◆ **Trecho de origem**:
^^^^^^^^

Eles procedem de nossa humanidade, mais propriamente de nossa criação. Mas como tudo o que Deus criou perfeito foi corrompido por nossa queda, o medo também o foi. Para ser mais preciso o medo excessivo, o medo pecaminoso, o medo ruim que procede de nossa incapacidade de crer, e como consequência do que acabo de escrever, da nossa incompreensão da pessoa nosso Redentor. Se conhecêssemos a soberania do Pai, o poder do Filho, e a providência do Espírito, não haveria razão para esse tipo de medo. Raciocine comigo, por que me afligir quando a enfermidade chega se conheço a sua autoridade? (Lc 7.8) Por que temer os homens me podem fazer se conheço o “Rei dos reis e Senhor dos senhores”? (1 Tm 6.15) “O Senhor é a minha luz, e a minha salvação, a quem temerei?” (Sl 27.1). E por favor, não me entenda mal, não estou ensinando que possamos ou devamos viver sem temores e preocupações nenhuma. Se sentirmos medo Deus é bom, e nos conforta, anima e ensina a lidar com o medo.  Entretanto, precisamos enfrentar a dura realidade que boa parte de nossas ansiedades e medos que procedem da nossa negligência em entender quem é Jesus.
E aqui começa a nossa navegação no texto do Evangelho de Marcos 6.45-52. Perceba meu paciente leitor, que esse texto vem acompanhado de explicações. Marcos revela que a causa do medo aterrorizante dos discípulos é por que eles “não compreenderam o milagre dos pães, antes tinham o coração endurecido”. Tente imaginar a cena juntamente comigo, Jesus estivera em sua terra, Nazaré, e retirou-se de lá admirado da incredulidade de seus vizinhos (6.1-6). Nessa ocasião os seus discípulos são comissionados e enviados para uma missão a ser realizada por eles, inclusive com exercício de poder em nome de Jesus, a ponto de curarem e expelirem demônios, além de pregarem o arrependimento (6.7-13). Esses eventos chamaram a atenção de Herodes, a ponto ter suscitado a pergunta que governa a passagem: Quem é esse? A identidade de Jesus é que está sendo discutida por meio dessa passagem, seja em Nazaré (6.3), seja da parte de Herodes ou da população da Galiléia (6.14-16). Quem é ele?

^^^^^^^^

◆ **Material fornecido**:
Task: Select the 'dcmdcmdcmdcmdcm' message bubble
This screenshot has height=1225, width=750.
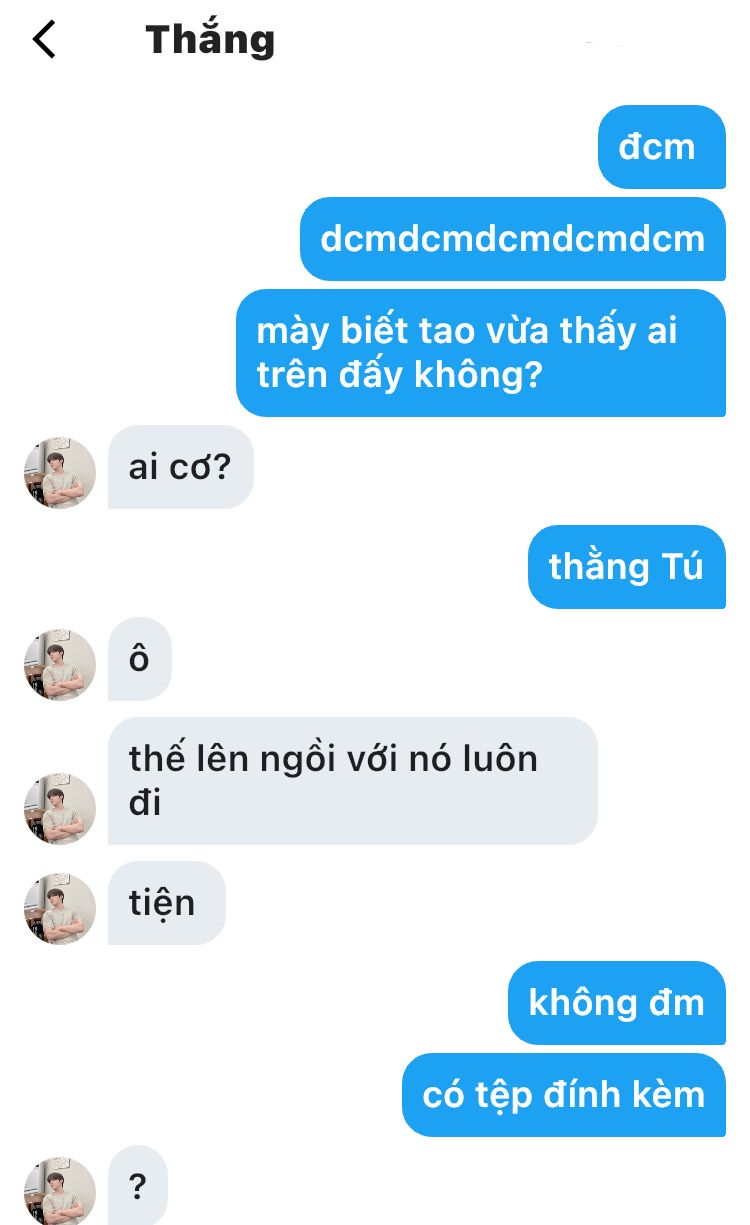Action: click(513, 239)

^^^^^^^^

◆ **Objetivos**:
[1] Segundo o trecho sobre o medo, a que Marcos atribui o medo aterrorizante dos discípulos? Responda em uma a três frases.
[2] De acordo com o trecho sobre o medo, qual pergunta governa a passagem de Marcos?
[3] Continue o trecho sobre o medo e o Evangelho de Marcos a partir da última frase, "Quem é ele?".
A listagem é um material independente, sem relação com o trecho sobre o medo.

◆ **Resultados esperados**:
[1] Marcos atribui o medo aterrorizante dos discípulos ao fato de eles não terem compreendido o milagre dos pães. Além disso, eles tinham o coração endurecido.

[2] A pergunta "Quem é esse?".

[3]
Então ao retornarem os discípulos Jesus se retira com eles de barco para que repousassem (6.31). Contudo, nos diz Marcos que tendo sido reconhecido pela multidão, as pessoas correram a pé, contornando o Mar até o alcançarem do outro lado da margem (6.33). Ao perceber a multidão Jesus se compadece e passa a ensiná-los, até que foi interrompido pelos discípulos. Era preciso despedir a multidão para que pudessem se alimentar (6.35,36). Mas como sempre, as situações adversas e os problemas que nos afligem nada mais são do que plano de Deus para cumprimento de seu propósito e oportunidades de lições caríssimas aos que se entendem discípulos. Os discípulos foram despedidos por Jesus antes do cair da tarde, no início da noite Jesus percebe que estão enfrentando vento contrário e com dificuldade tentam remar (6.47). Após aproximadamente 9 horas de navegação, por volta das 3 horas da madrugada Jesus os alcança (6.48). A reação dos discípulos é de medo, gritam e consideram ser um “fantasma”. Provavelmente, pensaram se tratar de um espírito, que segundo a crença popular costumava aparecer antes das embarcações naufragarem (6.49).
 Para não me delongar, aponto aqui o propósito da passagem. Mais uma vez, Marcos faz o contraste. Essas comparações surpreendentes que nos tomam de surpresas quando devidamente compreendidas. Neste caso, a multidão compreendeu o que os discípulos não perceberam, viram o que eles não viram, a multidão soube quem era Jesus.
A multidão correu ao redor do lago porque ali estava o Messias esperado, o Redentor de Israel, o Profeta que deveria vir ao mundo. Note que outra multidão o reconhece quando ele e seus discípulos aportam após a tempestade (6.54). O mais significativo é o fato que na narrativa paralela no capítulo seis do Evangelho de João, é deixado evidente que a multidão compreendeu quem ele era (Jo 6.14), embora não tivessem compreendido sua missão em direção à cruz (Jo 6.15). Quanto aos discípulos eles “não compreenderam o milagre dos pães”. Mas afinal, o que a multidão viu? O que os discípulos não compreenderam? O que o Evangelho quer nos mostrar? Quem é ele?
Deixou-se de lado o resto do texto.